Premium
Molecular characterization of a novel 10.3 kb deletion causing β‐thalassaemia with unusually high Hb A 2
Author(s) -
Craig Jamie E.,
Kelly Susan J.,
Barnetson Rebecca,
Thein Swee Lay
Publication year - 1992
Publication title -
british journal of haematology
Language(s) - English
Resource type - Journals
SCImago Journal Rank - 1.907
H-Index - 186
eISSN - 1365-2141
pISSN - 0007-1048
DOI - 10.1111/j.1365-2141.1992.tb06952.x
Subject(s) - biology , genetics , gene , microbiology and biotechnology , restriction enzyme , deletion mapping , mutation , globin , endonuclease , chromosome
A family of Asian‐Indian descent has a variant form of β‐thalassaemia characterized by unusually high levels of Hb A 2 in the heterozygous state. The propositus who is homozygous for the mutation has thalassaemia intermedia. Restriction endonuclease mapping suggested the presence of a 10.3 kilobase (kb) deletion removing the whole of the β‐globin gene. Subsequently, molecular analysis was performed by directly sequencing a specifically amplified region of genomic DNA. A 10329 basepair deletion was precisely defined which results in the loss of the 5’β promoter region and the entire β‐globin gene.

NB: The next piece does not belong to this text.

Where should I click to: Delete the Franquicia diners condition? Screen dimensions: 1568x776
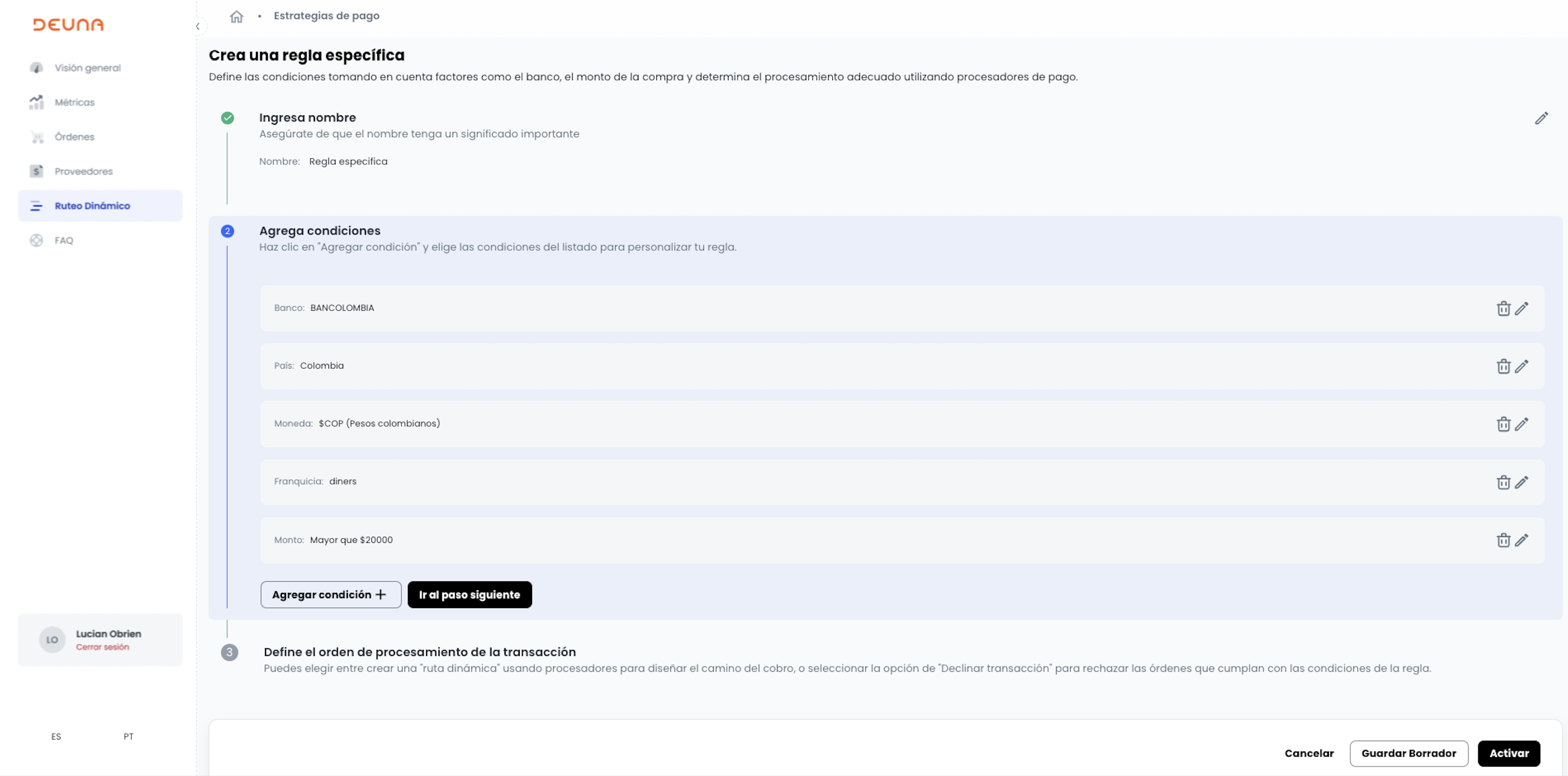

The deletion extends from 3011 bp 5’to the mRNA cap site to an L1 repeat element downstream of the β‐globin gene and is very similar to the 12.6 kb deletion of Dutch β‐thalassaemia. In common with four other mutations, both these deletions remove the 5’promoter region of the β gene and all are associated with unusually elevated levels of Hb A 2 in the heterozygous state.